### AIM OF THE TASK
Copy the listing below word for word, from the line with "Click the Expand All icon" to the line with "Action: pyautogui.click(x=36, y=299)", and leave out the pictures.

### THE DATA
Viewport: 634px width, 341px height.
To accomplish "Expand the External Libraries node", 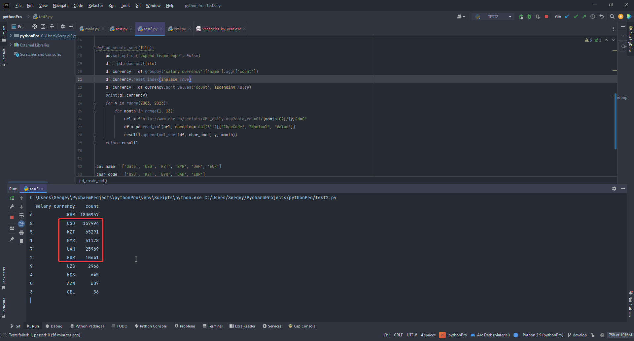I will [x=11, y=45].
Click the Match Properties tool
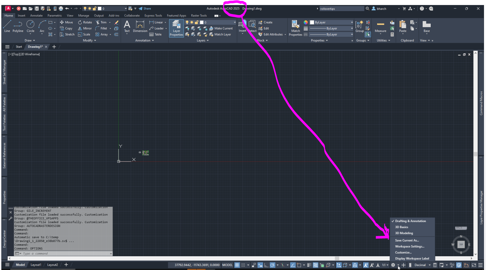Screen dimensions: 486x270 (x=295, y=28)
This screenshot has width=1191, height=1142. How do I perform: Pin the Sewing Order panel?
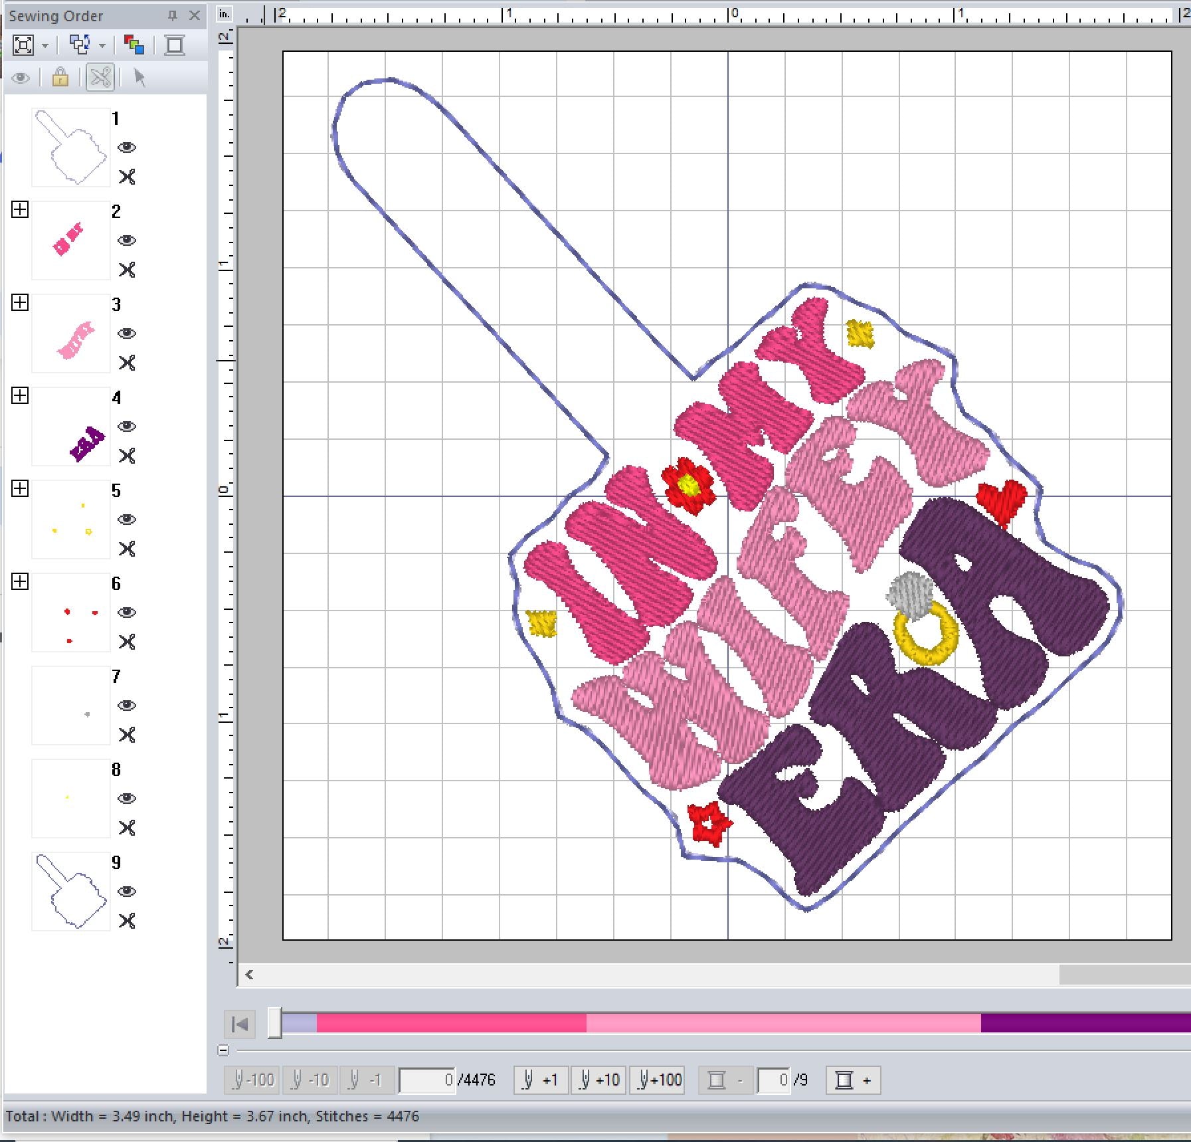173,15
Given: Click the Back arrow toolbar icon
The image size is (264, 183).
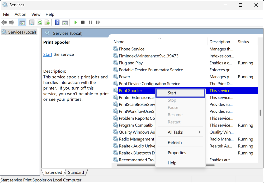Looking at the screenshot, I should pos(4,22).
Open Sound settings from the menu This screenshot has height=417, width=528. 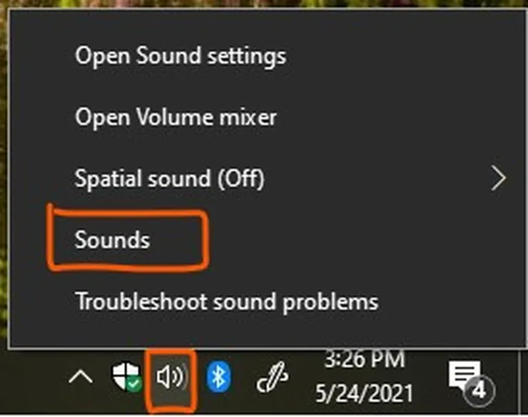(181, 56)
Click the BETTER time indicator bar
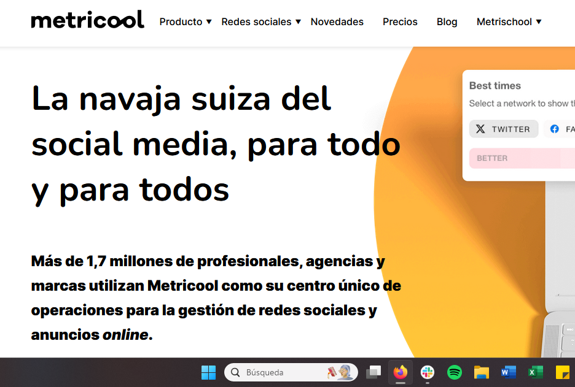 (x=521, y=158)
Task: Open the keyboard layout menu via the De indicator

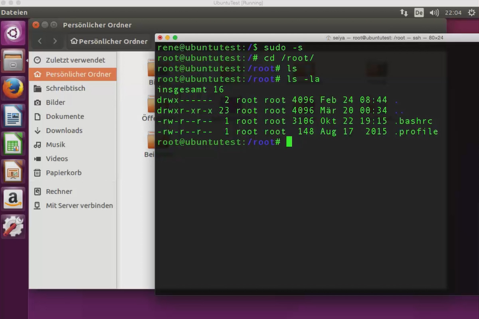Action: [x=419, y=12]
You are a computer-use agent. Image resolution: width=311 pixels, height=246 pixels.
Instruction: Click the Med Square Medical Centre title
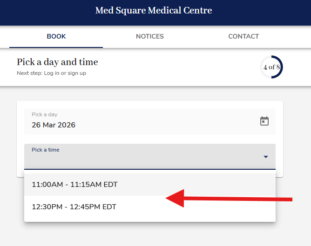(x=154, y=11)
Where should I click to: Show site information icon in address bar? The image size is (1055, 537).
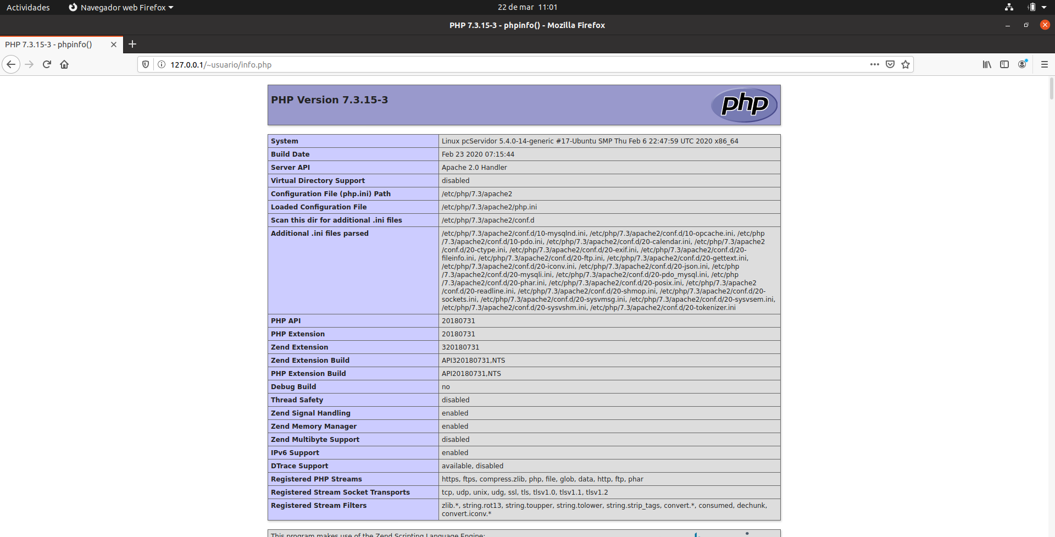pos(162,64)
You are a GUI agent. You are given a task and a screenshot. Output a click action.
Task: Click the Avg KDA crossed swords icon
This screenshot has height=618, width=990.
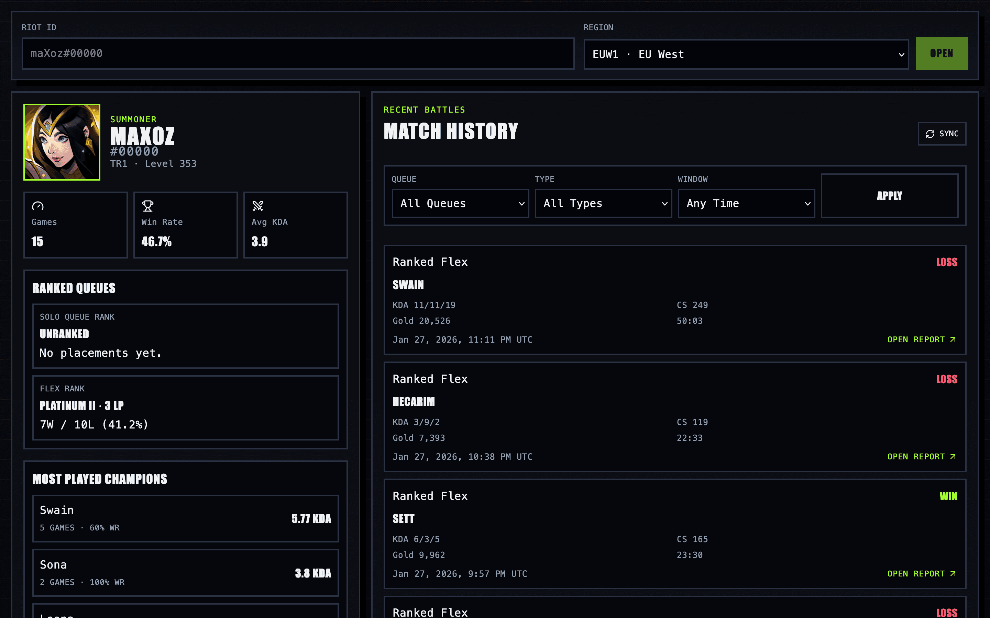point(258,206)
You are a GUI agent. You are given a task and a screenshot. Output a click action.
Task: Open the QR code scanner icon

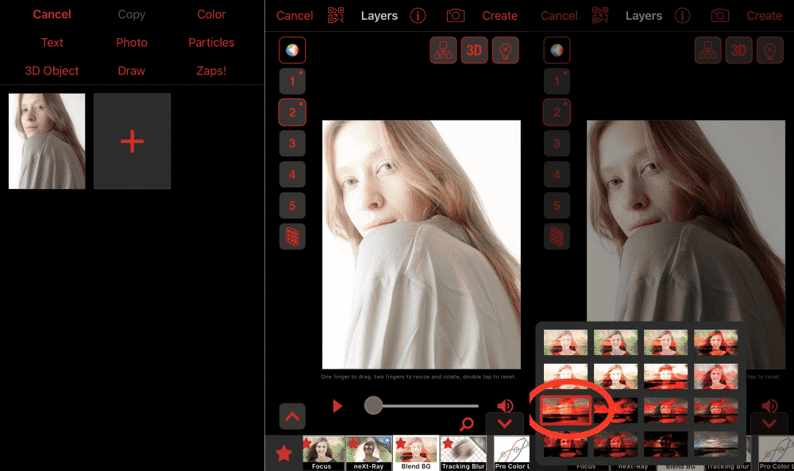pos(335,15)
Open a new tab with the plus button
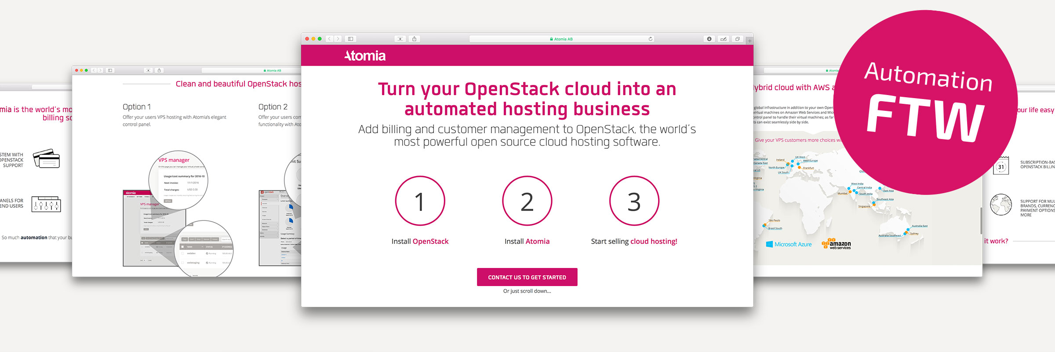 point(749,40)
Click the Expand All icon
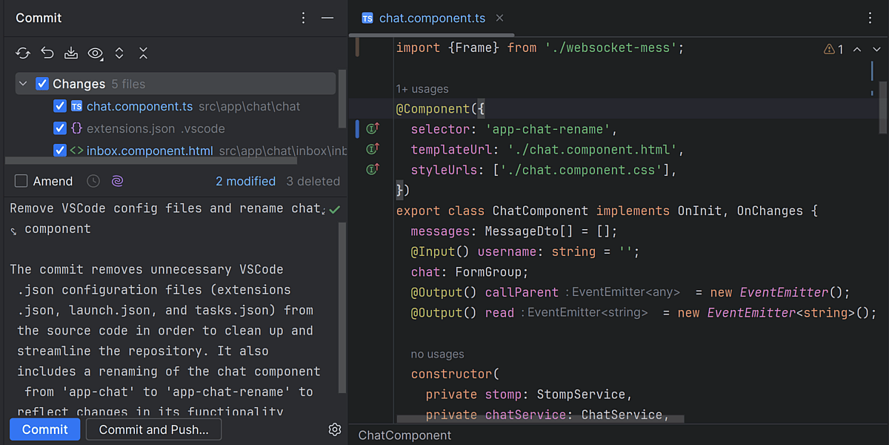Viewport: 889px width, 445px height. tap(119, 53)
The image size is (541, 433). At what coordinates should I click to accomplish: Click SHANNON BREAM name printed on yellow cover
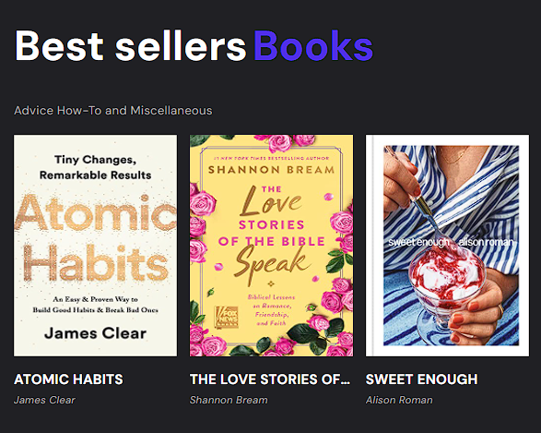(271, 170)
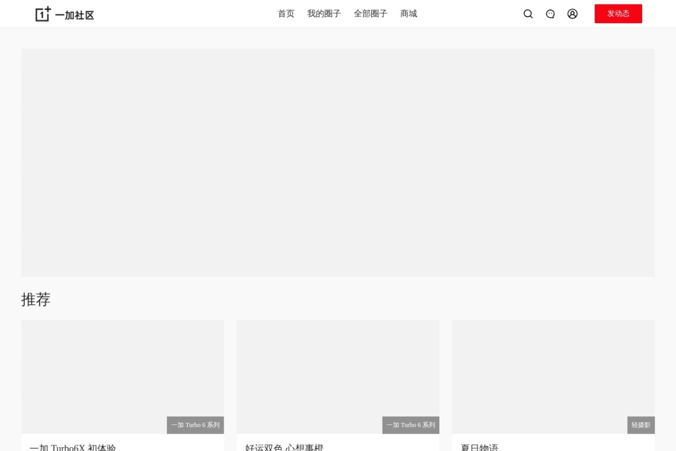This screenshot has height=451, width=676.
Task: Click the 推荐 section heading
Action: pyautogui.click(x=36, y=299)
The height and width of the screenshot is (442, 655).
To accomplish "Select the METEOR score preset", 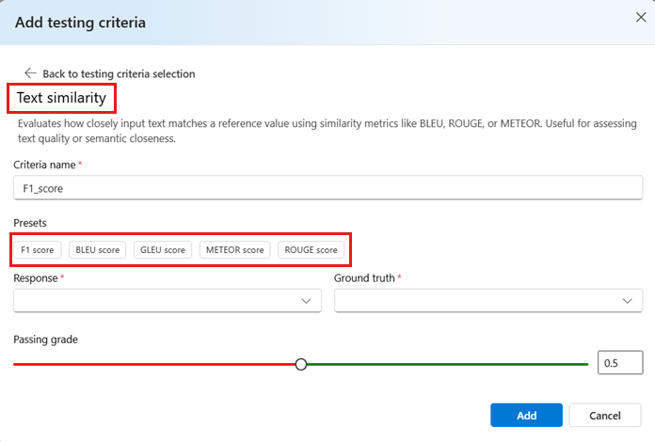I will (x=234, y=250).
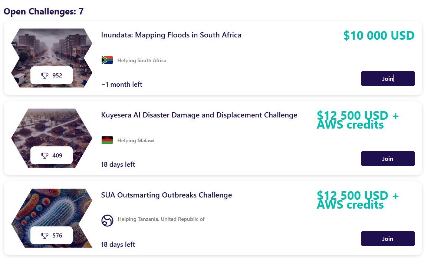
Task: Open SUA Outsmarting Outbreaks Challenge title
Action: pos(166,195)
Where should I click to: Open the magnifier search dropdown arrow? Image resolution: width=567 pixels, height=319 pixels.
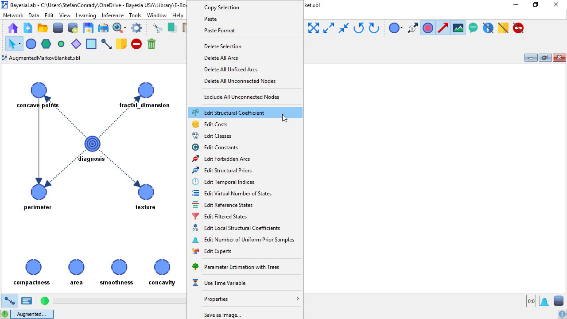click(x=125, y=28)
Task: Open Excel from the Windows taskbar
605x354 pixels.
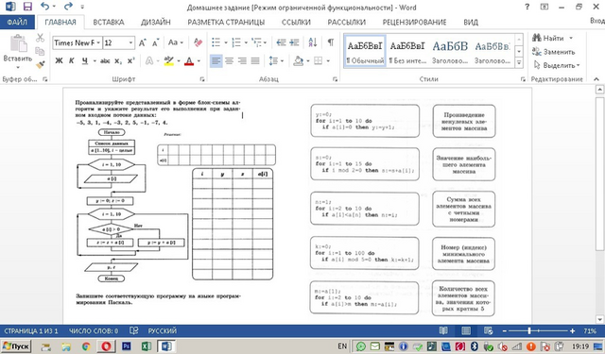Action: tap(146, 346)
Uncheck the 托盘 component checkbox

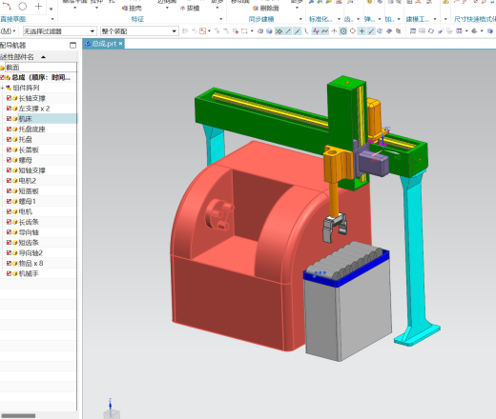[9, 139]
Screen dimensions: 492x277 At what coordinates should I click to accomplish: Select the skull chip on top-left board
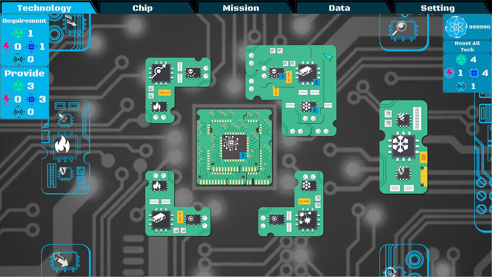193,73
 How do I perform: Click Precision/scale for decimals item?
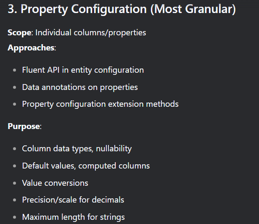[73, 200]
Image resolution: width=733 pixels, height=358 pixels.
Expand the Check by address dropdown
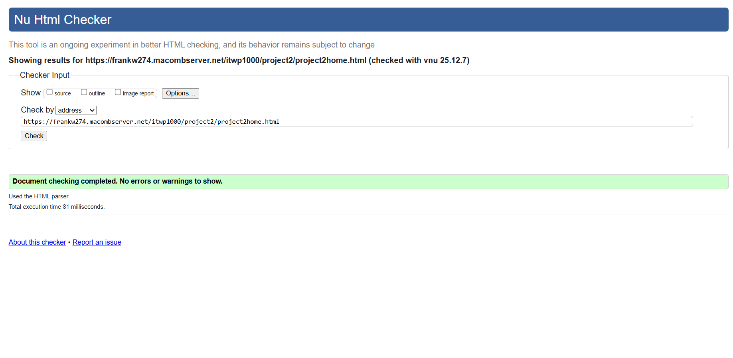(x=76, y=111)
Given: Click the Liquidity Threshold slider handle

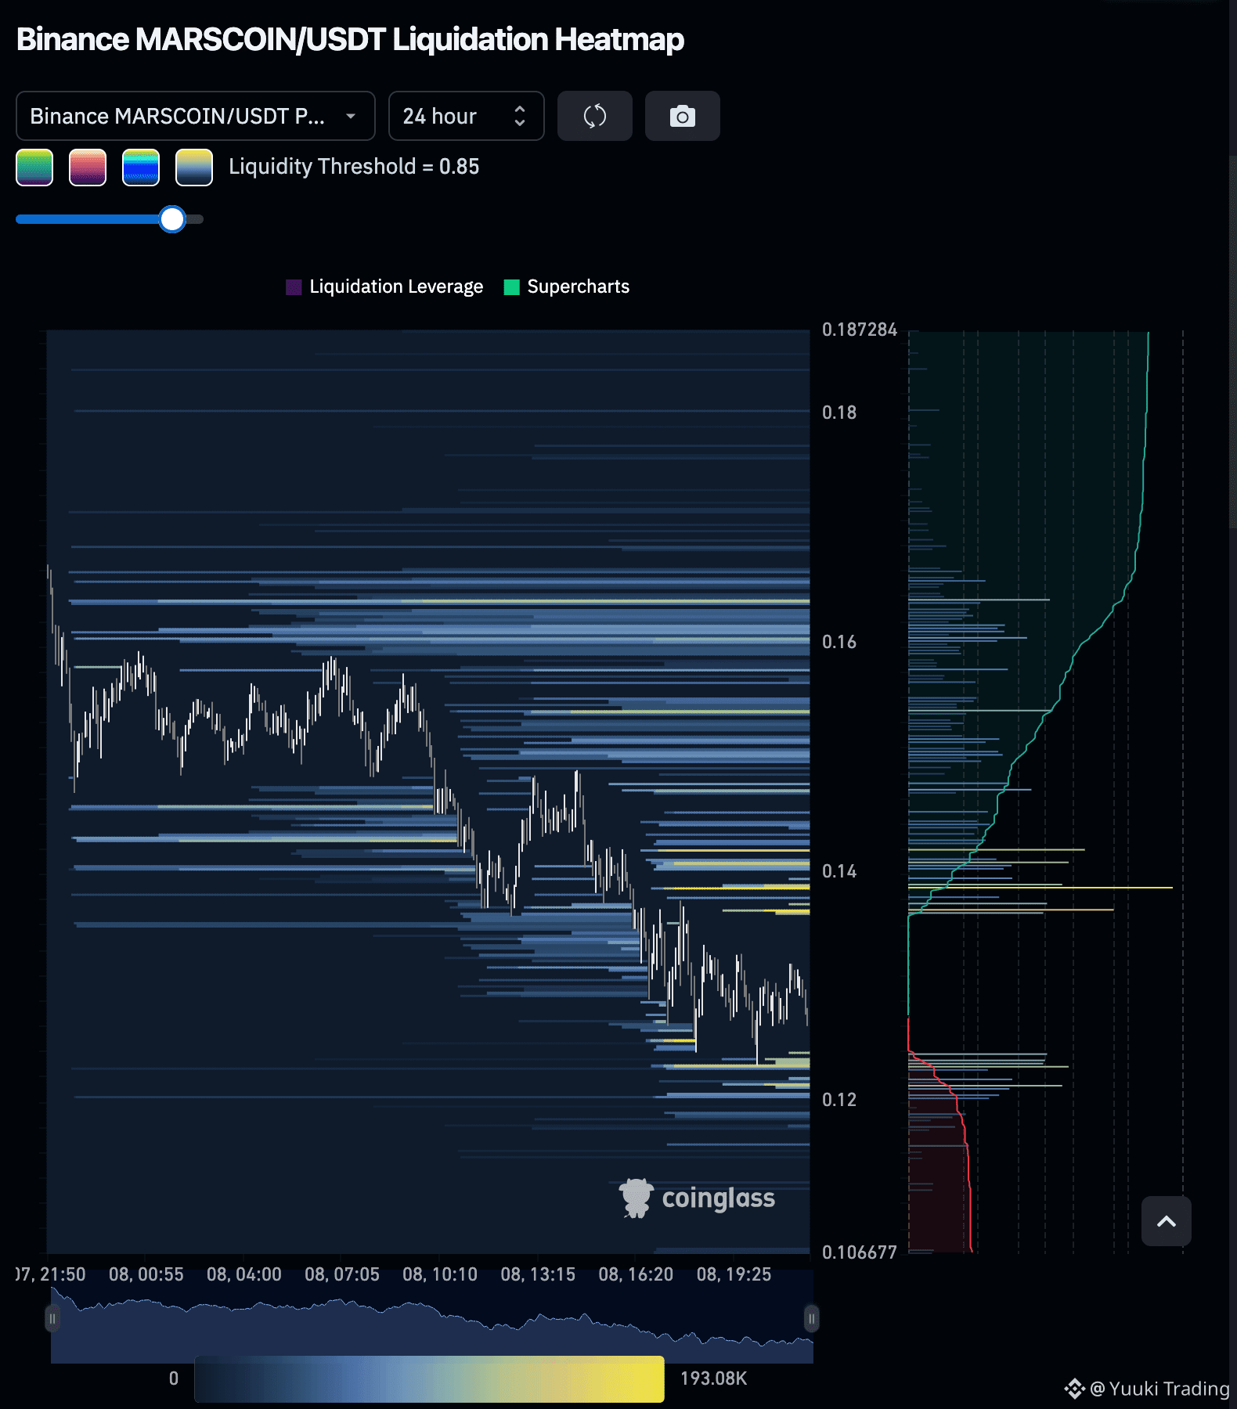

### ANSWER TO THE TASK
Click the Expand All icon
Viewport: 889px width, 445px height. tap(119, 53)
The image size is (541, 433). At what coordinates should I click to accomplish: Click SHANNON BREAM name printed on yellow cover
(271, 170)
This screenshot has height=451, width=676.
Task: Click the 推荐 section heading
Action: pyautogui.click(x=36, y=299)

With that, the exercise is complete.